Inside the pamphlet were some fantastic advertisements including the following for Pears Soap;
Initially, I was excited to see the drawings – the front cover featured a tin bath of a shape I hadn’t seen before (I always thought tin baths were oval shaped but this one is like a keyhole – a bigger end for sitting in and a longer end for your legs) and two ladies dressed in beautiful Victorian dresses of the day. 🙂
The inside of the advert declared that the soap was by special appointment to Her Majesty the Queen (who would have been Queen Victoria) and His Royal Highness The Prince of Wales.

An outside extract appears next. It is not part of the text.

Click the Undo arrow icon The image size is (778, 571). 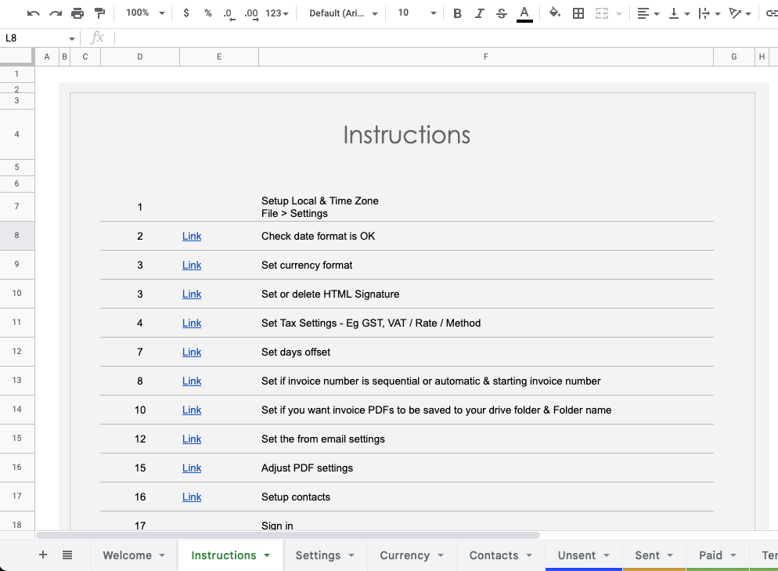(x=34, y=13)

But as I thought about writing this post and telling you all about my find, I thought I’d like to know more about Pears Soap – and my investigations revealed a darker side to what was the nation’s favourite soap;
Pears transparent soap was first produced and sold in 1807 by Andrew Pears at a London based factory. It was the world’s first mass-market transparent soap and Pears’ clientele included many wealthy socialites who took pride in their appearance.
In a change from current trends, the fashion among the wealthy of the period was for pristine white complexions (tanned faces were associated with the lower classes who laboured outdoors).
Andrew Pears found that his powders and creams were frequently being used to cover up damage caused by soaps and other beauty products, many of which contained arsenic or lead, so he began to experiment with soap purification and eventually managed to produce a gentle soap based on glycerine and other natural products.
The clarity of his soap gave it a novel transparent appearance and its floral scent, which reminded people of their gardens, gave Andrew Pears a huge marketing advantage especially overseas in America (not yet united as the Civil War was fought from 1861 – 1865).
Thomas J. Barratt, sometimes referred to as the father of modern advertising, married Mary Pears (Andrew’s granddaughter) in 1864 and he began a worldwide sales campaign for Pears Soaps – part of which were these removable advertisements (not just printed in newspaper and pamphlets but adverts which could be removed and taken to your shopkeeper or chemist where orders could be placed).
The first Pears soap advert (below) would be deemed racist nowadays and would never be allowed to be printed but back in Christmas 1884 it was seen in publications throughout the British Empire.
It would seem a lot of their advertising centred around turning black skinned people white or at the very least trying to improve their hygiene as on the reverse of the advert I found was this rather racist advert;
It may be difficult to make out as it is water damaged but it features a black native complete with feather headband staring at an apparently naked white woman who is coming out of a giant clam shell on the beach. The heading reads;
“Good Morning! Have you used Pears Soap?“
I’m not sure if this is supposed to be the black native asking if the white woman had used Pears Soap perhaps trying to explain how she had turned white (as in the previous advert) – or is it the white woman asking the black native if he had used Pears Soap as a nod towards his lack of hygiene? What do YOU think?